Segment Start: Source data

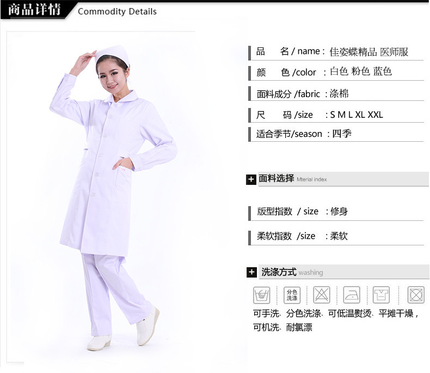
Task: Open the 洗涤方式 washing section header
Action: (x=344, y=272)
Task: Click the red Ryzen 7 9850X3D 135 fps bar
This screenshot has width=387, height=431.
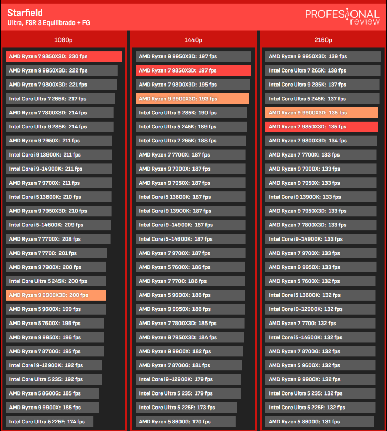Action: (322, 127)
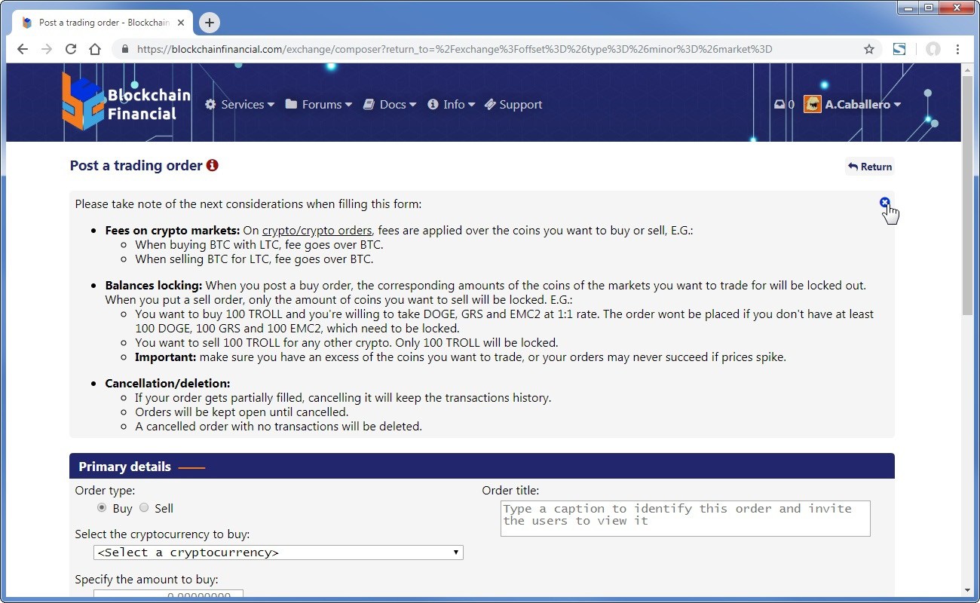Select the Buy order type
This screenshot has width=980, height=603.
102,508
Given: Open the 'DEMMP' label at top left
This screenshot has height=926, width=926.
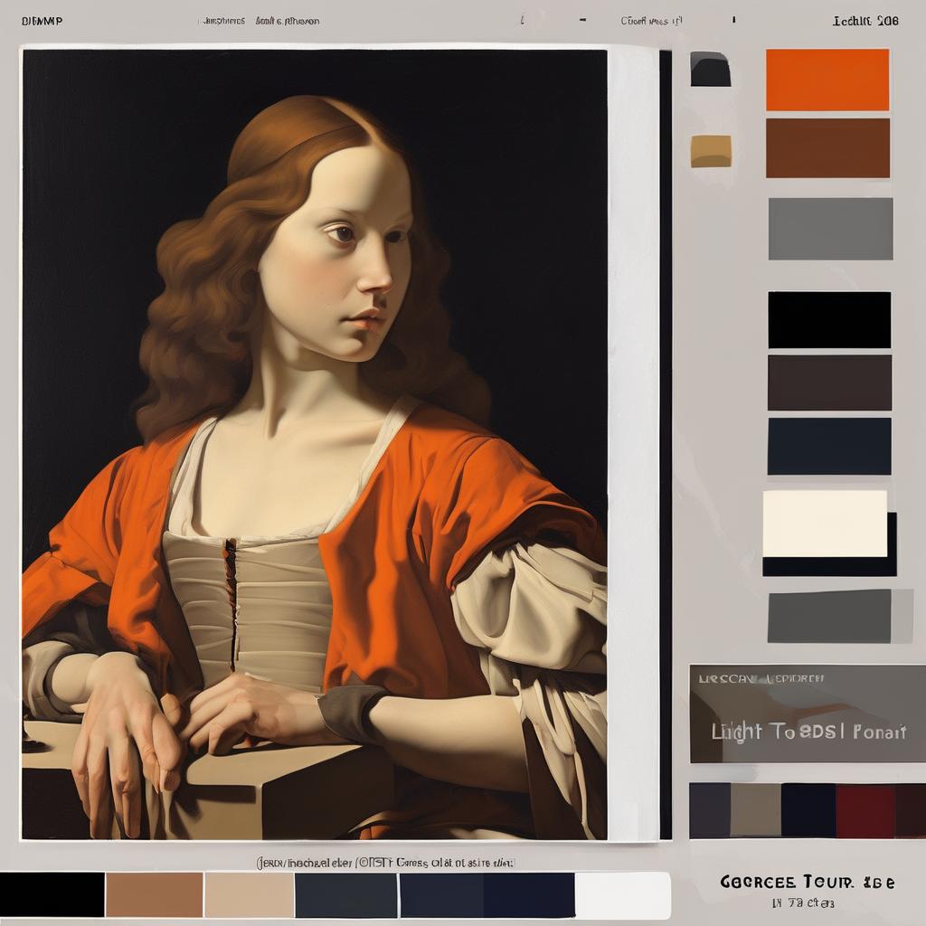Looking at the screenshot, I should pyautogui.click(x=42, y=21).
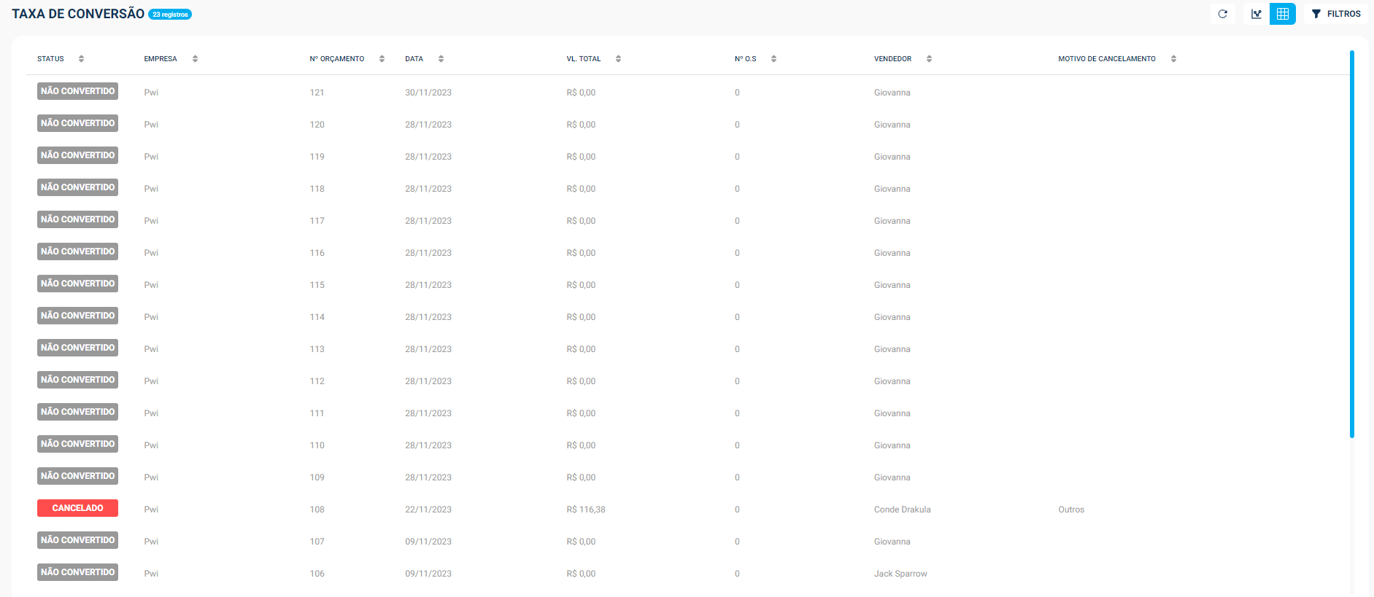Image resolution: width=1374 pixels, height=597 pixels.
Task: Sort by the STATUS column arrows
Action: click(81, 59)
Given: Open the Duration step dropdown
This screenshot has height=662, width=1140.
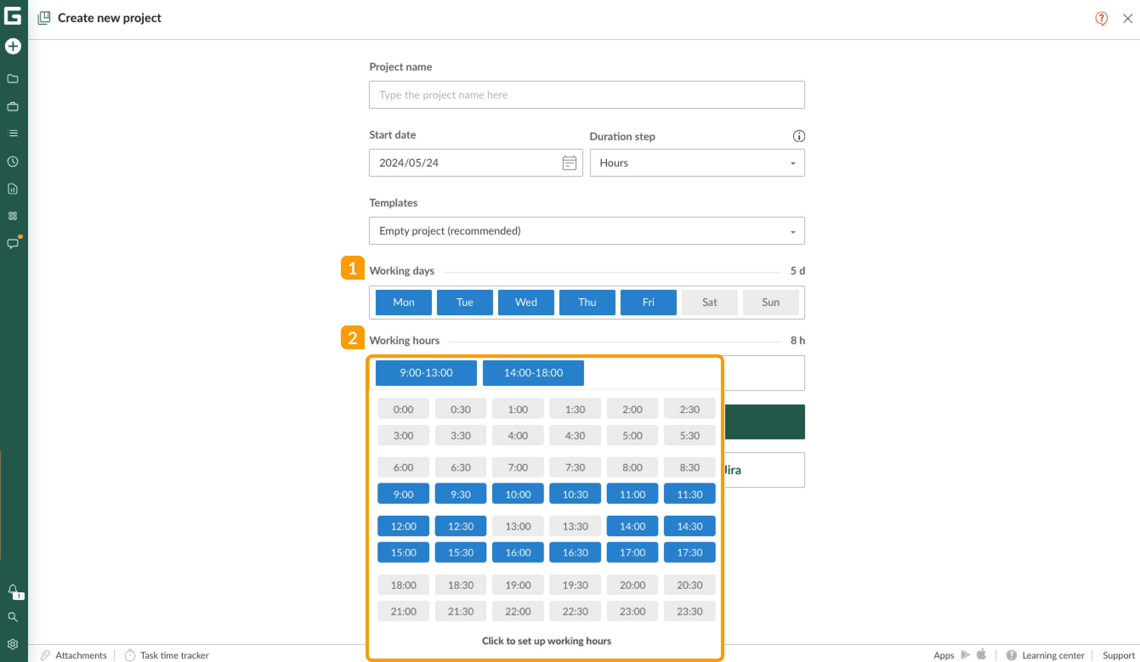Looking at the screenshot, I should coord(696,162).
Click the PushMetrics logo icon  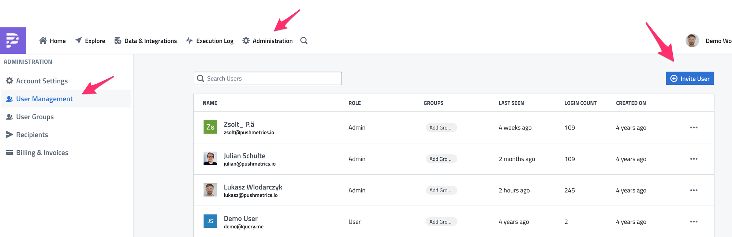coord(13,41)
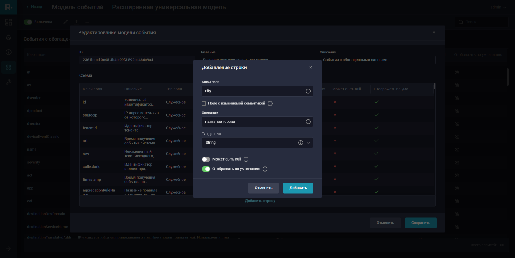Check Поле с изменяемой семантикой checkbox
Screen dimensions: 515x258
(x=204, y=104)
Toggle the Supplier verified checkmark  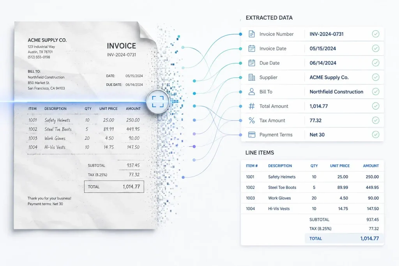pos(376,77)
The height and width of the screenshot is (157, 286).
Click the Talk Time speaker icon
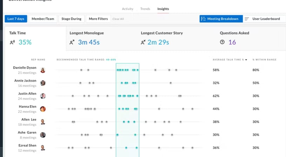(x=12, y=42)
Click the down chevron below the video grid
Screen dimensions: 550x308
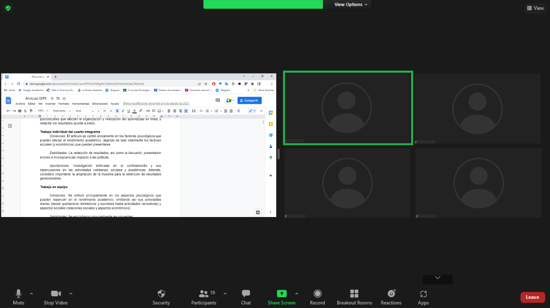[x=438, y=278]
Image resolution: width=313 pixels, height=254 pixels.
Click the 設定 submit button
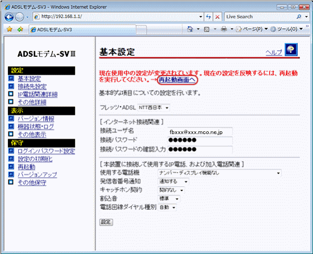point(106,222)
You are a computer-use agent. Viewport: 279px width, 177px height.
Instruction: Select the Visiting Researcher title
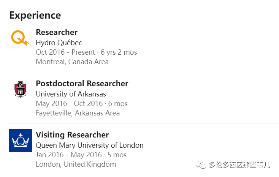click(x=72, y=135)
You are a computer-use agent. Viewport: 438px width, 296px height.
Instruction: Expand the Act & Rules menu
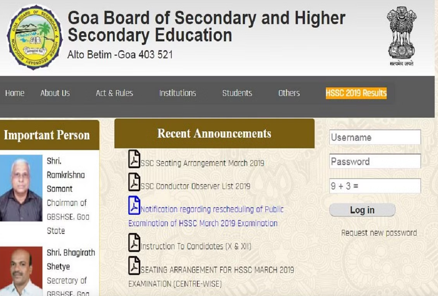[114, 93]
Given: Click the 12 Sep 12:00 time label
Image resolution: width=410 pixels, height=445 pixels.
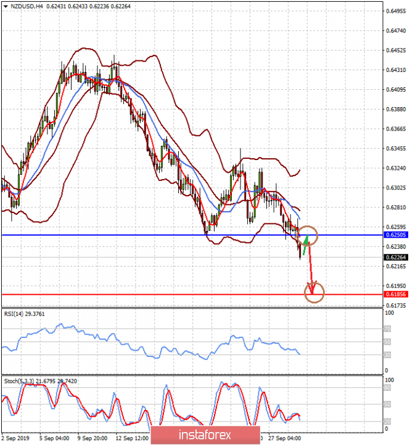Looking at the screenshot, I should point(133,439).
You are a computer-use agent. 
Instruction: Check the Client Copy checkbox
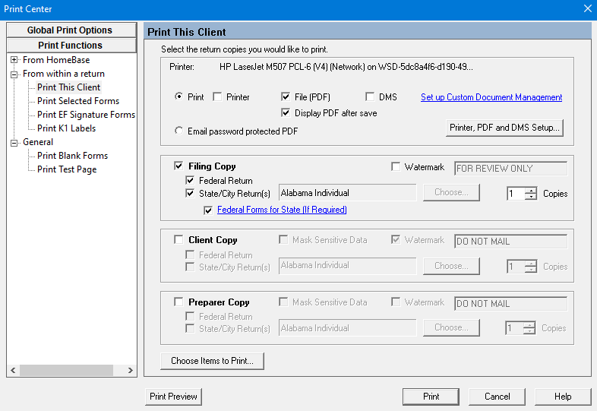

Segment End: Source data

Please reproduce, word for word, only the lines from the line that holds "The height and" through the final line of the entries above, omitting any pictures.

◆ **Output for this task**:
The height and width of the screenshot is (157, 286).
Click the Talk Time speaker icon
(x=12, y=42)
Click the down chevron below the video grid
Screen dimensions: 550x308
[x=438, y=278]
Image resolution: width=313 pixels, height=254 pixels.
Click the 設定 submit button
point(106,222)
You are a computer-use agent. Viewport: 279px width, 177px height.
Instruction: Select the Visiting Researcher title
click(x=72, y=135)
You are a computer-use agent. Viewport: 438px width, 296px height.
Instruction: Expand the Act & Rules menu
[114, 93]
Given: Click the 12 Sep 12:00 time label
Image resolution: width=410 pixels, height=445 pixels.
Looking at the screenshot, I should point(133,439).
You are a computer-use agent. 
Instruction: Check the Client Copy checkbox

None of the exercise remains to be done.